= Dana Andrews (musician) =

American singer and musician

Dana Andrews is a singer/musician from Augusta, Georgia. She was a top 15 finalist on the TV show Rock Star: Supernova.

==Biography==
===Early life===
Born and raised in Augusta, Georgia, Dana found the stage early. She sought out any avenue to showcase her talent from elementary to high school and beyond. Whether it was school plays, karaoke contests or community theater, Dana has always found the spotlight. At thirteen, she began creating her own original material and devised a mission to find the musicians to complete her sound.

===Career===
Dana joined The Tony Howard Show & Band (a top-40 cover band) singing backup and lead at nineteen to hone her vocal skills. Shortly thereafter she cut her first demo.

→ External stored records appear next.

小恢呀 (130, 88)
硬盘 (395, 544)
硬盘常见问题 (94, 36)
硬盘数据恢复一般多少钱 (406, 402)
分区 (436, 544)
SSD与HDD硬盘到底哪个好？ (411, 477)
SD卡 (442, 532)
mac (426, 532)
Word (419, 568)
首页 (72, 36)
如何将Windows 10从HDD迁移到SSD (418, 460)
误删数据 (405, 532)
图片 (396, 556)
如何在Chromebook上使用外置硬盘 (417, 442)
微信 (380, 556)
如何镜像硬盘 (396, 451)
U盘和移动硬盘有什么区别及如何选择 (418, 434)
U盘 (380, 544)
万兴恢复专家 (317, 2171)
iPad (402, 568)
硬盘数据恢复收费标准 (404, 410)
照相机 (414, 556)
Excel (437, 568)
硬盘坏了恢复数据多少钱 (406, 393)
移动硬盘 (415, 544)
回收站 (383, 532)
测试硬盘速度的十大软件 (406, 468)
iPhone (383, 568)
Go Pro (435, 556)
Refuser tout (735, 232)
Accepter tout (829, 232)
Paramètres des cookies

She traveled to several syndicated radio stations in the Southeast to promote her own music, and eventually was contacted by Everything After, an established original band based in Columbia, SC. Shortly after officially joining the band in early 2006, Dana auditioned for CBS's Rock Star: Supernova, hosted by Dave Navarro and Brooke Burke. Out of over 25,000 artists from nine countries auditioning, she made the final 16 and traveled to Hollywood to be on the show. She lasted 6 weeks on the show. The band Supernova consisted of Gilby Clarke, Jason Newsted, and Tommy Lee.

After being released from the competition, Dana returned home, where Augusta mayor Deke Copenhaver personally awarded her with a plaque declaring August 12, 2006, to be Dana Andrews Day. Soon, she reunited with her band, Everything After, in South Carolina. Within one month, the group had recorded and publicized two songs that were played on radio stations such as WARQ, WXRY and WCHZ. They performed with acts like 7 Mary 3, Decyfer Down, Black Stone Cherry, Drivin N Cryin, Hanson, Crossfade, and Buckcherry and developed a steady following. In 2009, she relocated to Los Angeles, recording with several different projects of various genres. She was a member of the blues-infused rock band Uniform Standard, where she played top venues in Los Angeles and San Francisco, had a show at SXSW Austin and played in NYC at The Bitter End.

She has now started a solo music career where she blends Southern rock with faith-based lyrics. She is based in Los Angeles.